Over the past 5 years we have seen an explosion of customer surveys including ones administered to us in IVR or email post-call, forms passed out onboard aircraft, online during web sessions, emailed to our Inboxes, outbound automated IVR, outbound pollsters, mall intercepts, “usage and attitude” forms, and much, much more!
Unfortunately response rates haven’t risen despite pleading or coupon offers – sometimes under 5%, introducing disturbing levels of sample bias, and the stark reality of uneven survey results plaguing interpretation – customers still tend to provide “polar” responses, low or high, only. This means that we are extrapolating from low levels of skewed replies, hardly the prescription for gaining wisdom.
While it is also important to figure out customer sentiment and collect suggestions and ideas from your customers (Insights), discover if they are loyal to your brand (e.g. NPS), and find ways to make it easy for them to do business with you (e.g. the new metric CES = Customer Effort Score), low response rates and biases mean that companies can’t get an accurate picture or forecast or list of remedies.
We all know, too, that it is important to get a “statistical sampling” of each customer segment, but to paraphrase Don Peppers and Martha Rogers’ seminal books on “One to One Marketing” we really have “segments of one”, somewhat artificially collected as personas or demographic categories.
As my co-author and I discovered researching our latest book Your Customer Rules! Delivering the Me2B Experiences That Today’s Customers Demand (Wiley, 2015), the fact that we do subject our customers with so many surveys and ask them to spend their valuable time responding to them violates one of the 7 customer needs that lead to a winning “Me2B” culture, that of “You make it easy for me”1. This is especially true with multi-page surveys that often ask customers to repeat what companies already know.
And that’s the key point here: Don’t Ask, Know!
Instead of spinning up more surveys and spending a lot of effort to interpret what customers are telling you and decipher what customers are saying and doing, doesn’t it also make sense to figure out what customers are not saying and what they are not doing?
Here are four other approaches that will bear bigger and better fruit:
- Listen to what your customers are already telling you online (via social listening), in your contact centers (recorded call speech or data analytics), or in home (installer or repair crew post-visit voice capture).

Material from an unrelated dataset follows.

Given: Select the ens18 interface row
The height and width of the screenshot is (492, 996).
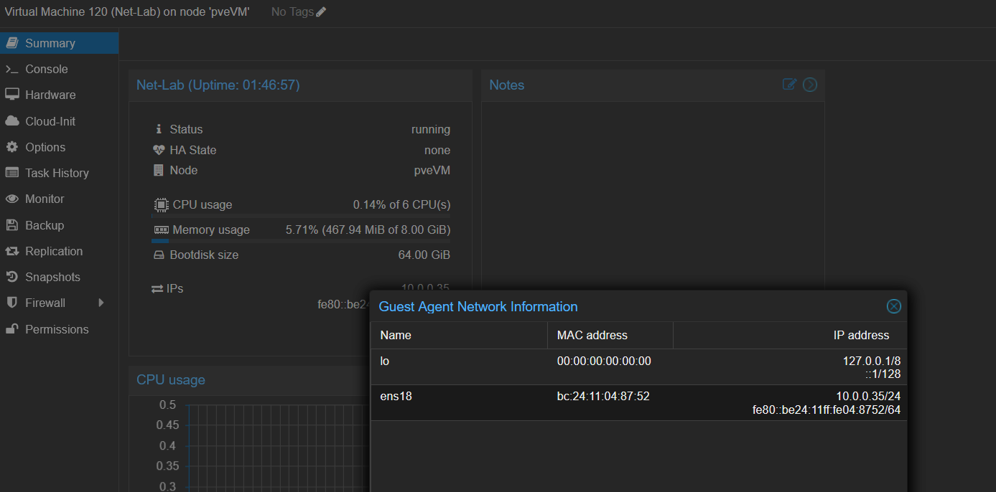Looking at the screenshot, I should (639, 403).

We’ve seen big advances in the accuracy of unstructured speech and text analytics that do not need a taxonomy to reveal fascinating insights, and in structured analytics that use key words or expressions to search for meaning. In our Me2B book we cite Suddenlink’s Customer Insights team’s exciting advances here replacing “the quality monitoring function to used to sample contacts in favor of the ability to analyze 100% of customer calls”.
- Ask your front line what customers are saying as you wander around their cubicles or hold roundtables or sit with them to listen to customer calls (you do this already, right?!) or via an online form. Nothing better than MBWA as Hewlett-Packard used to call it, and as Tom Peters popularized it – Management By Wandering Around. At Amazon we created a closed-loop process called WOCAS = What Our (or yOur) Customers Are Saying, now a SaaS-based service by the same name http://www.wocas.com. Fiserv built one they called Shout! and Dell used the “pitchers and catcher” analogy to collect and apply VOC via their front-line staff.

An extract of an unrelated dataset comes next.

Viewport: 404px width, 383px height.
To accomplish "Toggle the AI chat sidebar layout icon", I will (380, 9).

- “Staple yourself to an order”, from the now-famous article in Harvard Business Review, is a great way to figure out what customers are encountering. If you could simply “staple yourself to an order” that your customer placed and discovered how complicated the process is and how much customers had to wait, or if you listened to your company’s IVR tree and then got connected to an agent who asks the same questions, or if you got copies of all of the customer correspondence that you team sends to explain how to easy it is to use your products or services – all of this would reveal more than a survey that garners a 5% response rate.

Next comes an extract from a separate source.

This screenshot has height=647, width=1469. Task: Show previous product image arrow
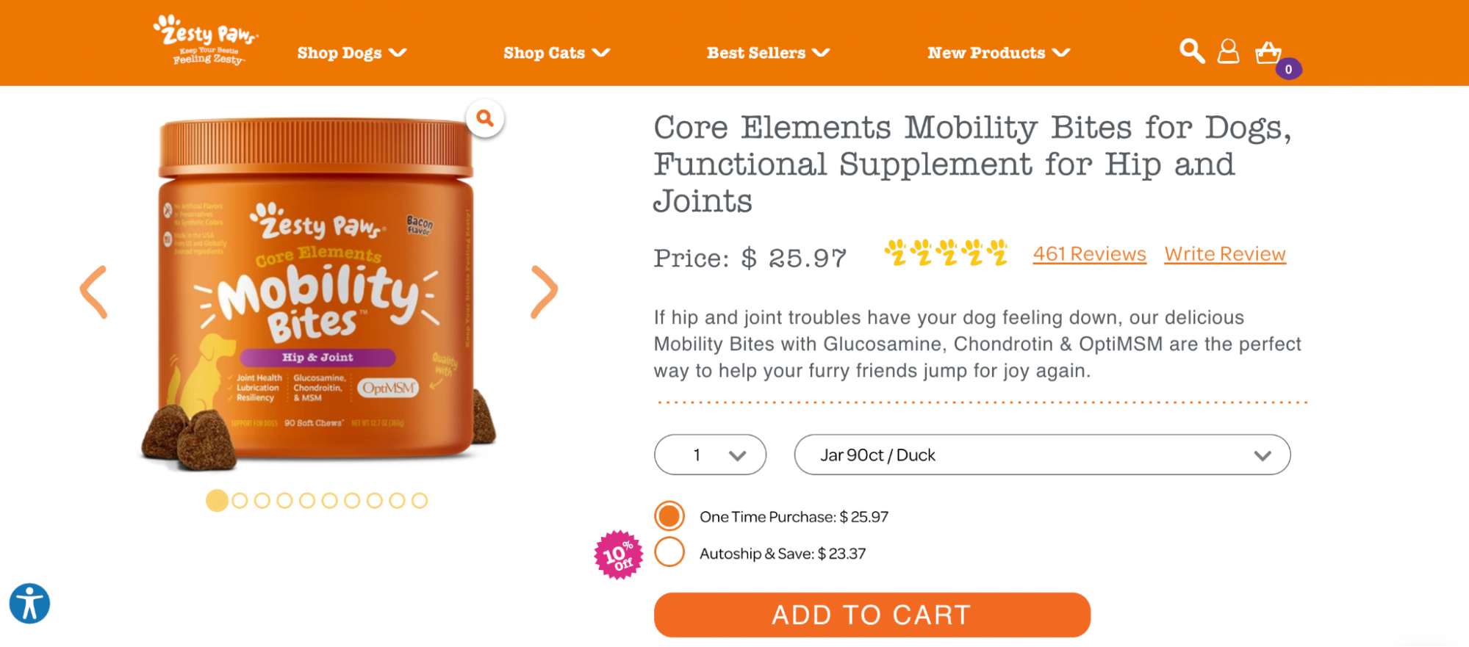94,292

- Predict customer wants and needs, loyalty and ease-of-use using “Big Data” (and even “small data”) analytics that collect from disparate sources operational and performance results plus social listening, 100% call recording analytics (like Suddenlink is doing), WOCAS or Shout!, and other inputs. We are now beginning to produce primary and secondary drivers to predict NPS and dispense with its 0 to 10 survey tool, predict Customer Effort based on what customers need to do, and collect much wider and deeper customer insights using these new data analytics.
So the next time you get a survey from another company, ask yourself “isn’t there a way for them not to have asked me this?” and then start challenging your team to “Don’t Ask, Know!”
1. Here are the 7 Customer Needs that Lead to a Winning “Me2B”Culture:
- “You know me, you remember me”
- “You give me choices”
- “You make it easy for me”
- “You value me”
- “You trust me”
- “You surprise me with stuff that I can’t imagine”
- “You help me better, you help me do more”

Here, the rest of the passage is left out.